In 1972, a case came before Aubrey E. Robinson, Jr., a judge on the U.S. District Court for the District of Columbia, involving the scope of the Federal Trade Commission’s (FTC) regulatory authority. Section 5(a)(1) of the Federal Trade Commission Act outlaws “unfair methods of competition.” Section 6(g) says that the FTC may “make rules and regulations for the purposes of carrying out” the FTC Act.
What is a “rule or regulation” that helps “carry out” a statute? Does Section 6(g) simply permit the FTC to make “procedural” or “housekeeping” rules that set forth how the agency will conduct itself? Or does it instead empower the FTC to make “substantive” or “legislative” rules—precepts, binding on the public, that flesh out which methods of competition are “unfair”? This was the question before Judge Robinson.

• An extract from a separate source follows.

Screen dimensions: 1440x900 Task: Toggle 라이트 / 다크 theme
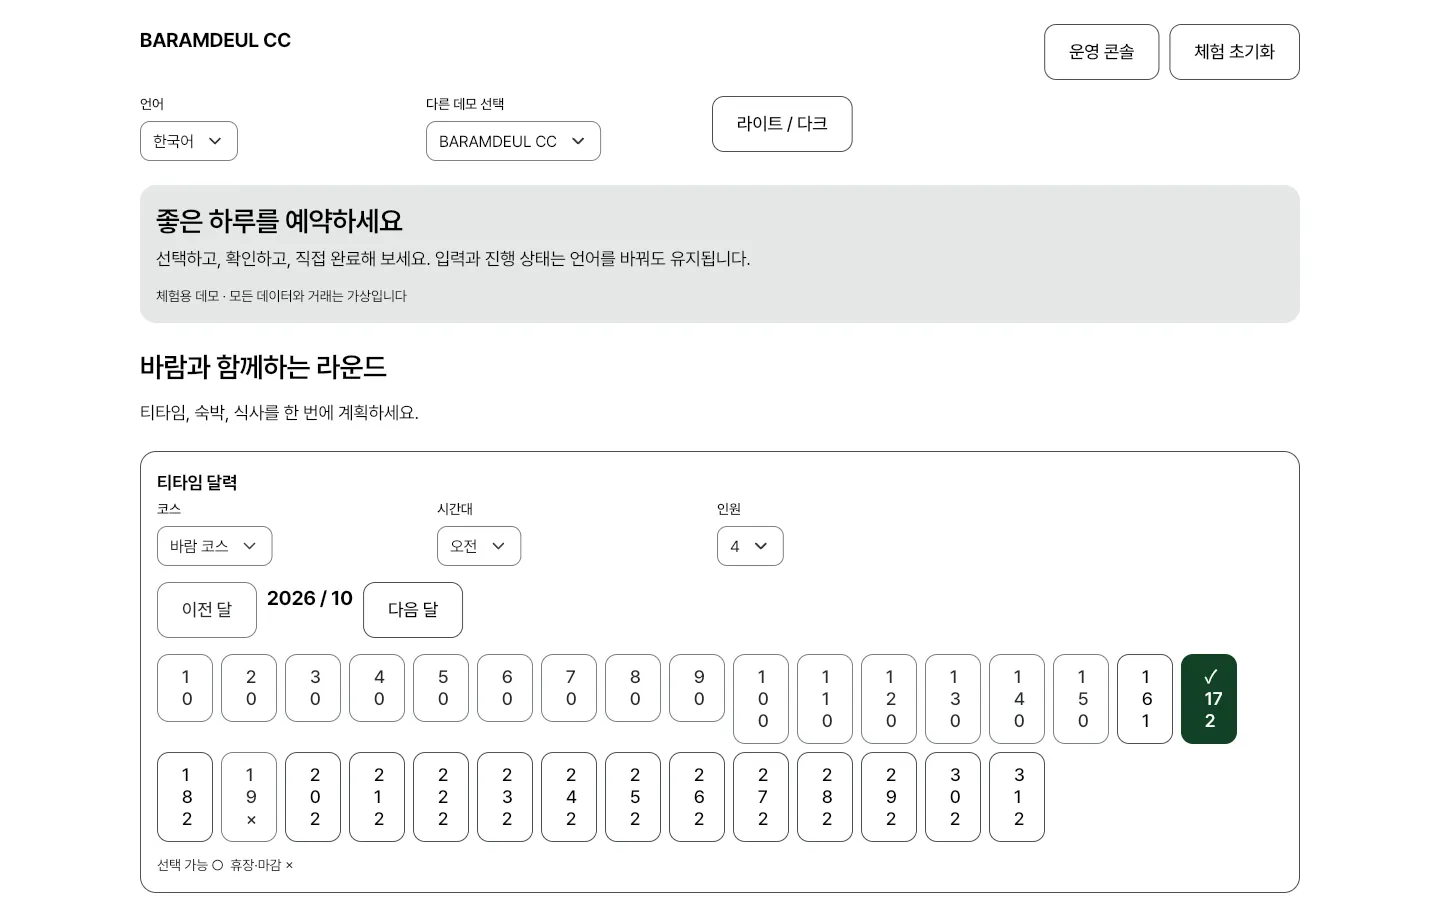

Robinson kept his eye squarely on the FTC Act’s text and structure. What stood out to him, when he examined the statute, is the glaring structural distinction between Section 5 and Section 6. Section 5 enables the agency to file complaints, hold hearings, make findings of fact, and issue cease-and-desist orders. Section 6 permits the agency to gather and publish information about corporate practices. Each section is closely concerned with its assigned topic: Section 5 explains, in detail, how the FTC shall exercise quasi-judicial powers; Section 6 explains, in detail, how the FTC shall exercise investigative powers. The two sections have little to say to each other. This, concluded Robinson, was a strong signal that Section 6(g) does not leap its fence, progress to Section 5(a)(1), and enable the creation of rules that define “unfair methods of competition.”

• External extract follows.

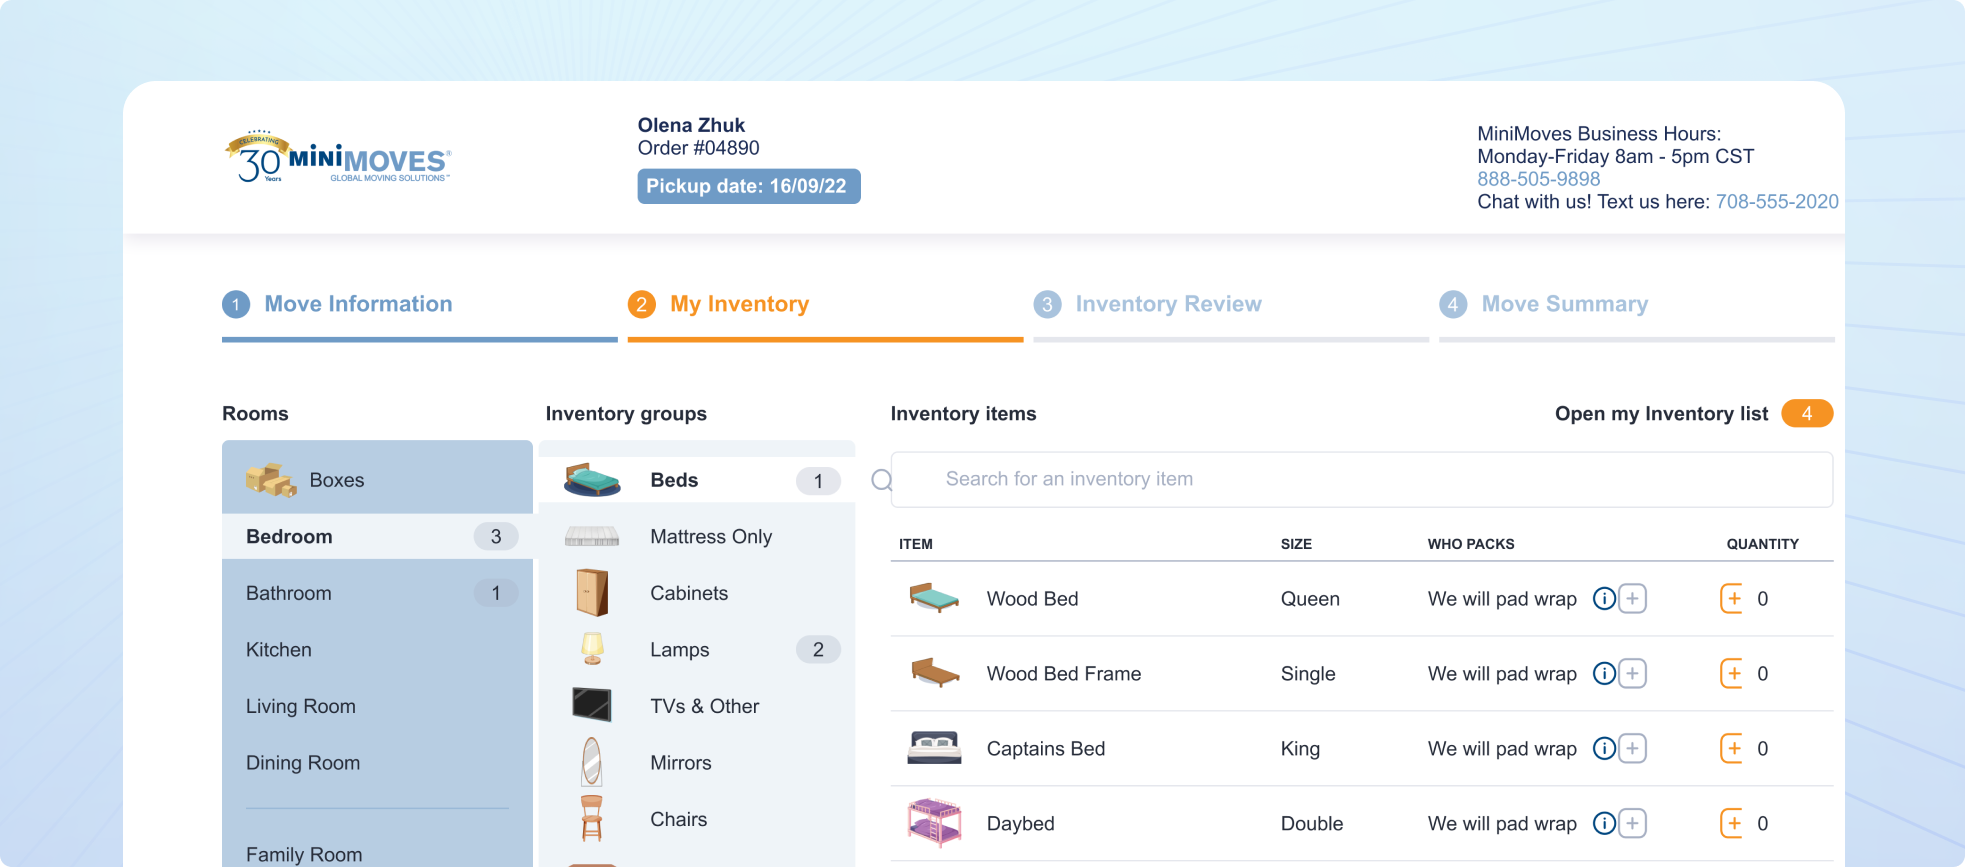The image size is (1965, 867).
Task: Click the gray plus icon beside Captains Bed
Action: point(1632,749)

That was just the beginning. Why would Congress pair a vague and open-ended rulemaking power with an elaborate and strictly circumscribed quasi-judicial power? If the FTC could make whole categories of conduct unlawful by diktat, why would it endure the rigmarole of Section 5 adjudication? More to the point, why would Congress bother to spell out that process, knowing that the FTC would go around it? In full, moreover, Section 6(g) gives the FTC the power “[f]rom time to time to classify corporations and to make rules and regulations for the purposes of carrying out the provisions of [the Act].” What is the part about “classify[ing]” companies doing there? Read as a whole, Section 6(g) seems merely to equip the FTC to conduct investigations, including, as Robinson put it, by ensuring that the agency has “the power to require reports from all corporations.”
Nor did the clues end there. Other statutes expressly grant the FTC the power to issue discrete consumer-protection rules, such as rules governing the labels of wool products. Congress knew how to grant legislative rulemaking power when it wanted to do so. And the limited grants of such power, in the other statutes, would be superfluous if the FTC already possessed a general “unfair methods” rulemaking authority in Section 6(g).

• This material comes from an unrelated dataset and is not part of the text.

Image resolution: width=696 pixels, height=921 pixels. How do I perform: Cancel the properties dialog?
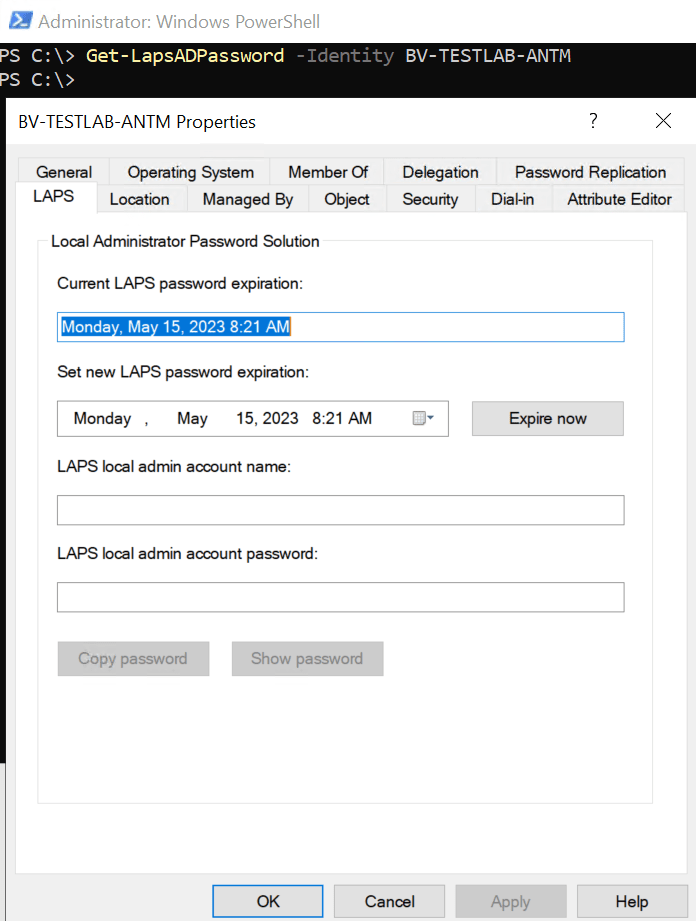pos(389,901)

(Although Robinson did not mention it, a further sign of Section 6(g)’s narrow scope is the absence of statutory penalties for violating an FTC-issued rule. In the era when the FTC Act was passed, Congress never granted the power to make substantive rules without also specifying the price of noncompliance.)
In short, the FTC Act’s text and structure show that Section 6(g) has no intention of helping Section 5(a)(1). And when he checked his work against the FTC Act’s legislative history, Robinson found out why that is so. Section 6(g), he discovered, was originally in a House bill “that conferred only investigative powers on the Commission.” A competing bill in the Senate, meanwhile, contained quasi-judicial powers and the “unfair methods” standard but “made no provision whatever for the promulgation of rules and regulations in any context.” The investigations-only House bill and the no-rulemaking-power Senate bill were eventually stitched together. No wonder Section 6(g) does not seem to support the creation of legislative rules about the meaning of Section 5(a)(1); the two provisions were born into different bills.
If more support were needed, added Robinson, the FTC’s conduct would provide it. It had taken the FTC 50 years to “notice” a vast store of authority hiding in Section 6(g)—yet another revealing indication, Robinson wrote, “that the FTC knew it was not originally granted this rulemaking authority.” Over the years, the agency had even “repeatedly admitted that it has no power to promulgate substantive rules of law.”
Life is not fair. Judge Robinson’s well-crafted order is not good law. It was reversed. And in its place stands an appellate opinion that is longer, more repetitive, less rigorous, less disciplined, and altogether less convincing than the decision it overturns.
“Our duty,” J. Skelly Wright, a judge on the U.S. Court of Appeals for the D.C. Circuit, pronounced in his 1973 opinion in National Petroleum Refiners v. FTC (D.C. Cir.), “is not simply to make a policy judgment.” The FTC, after all, “is a creation of Congress, not a creation of judges’ contemporary notions of what is wise policy.” He might then have said: We therefore adopt the careful opinion of Judge Robinson as our own—affirmed.
He did not say that. In opening with a pious renunciation of judicial policymaking, in fact, he protested too much.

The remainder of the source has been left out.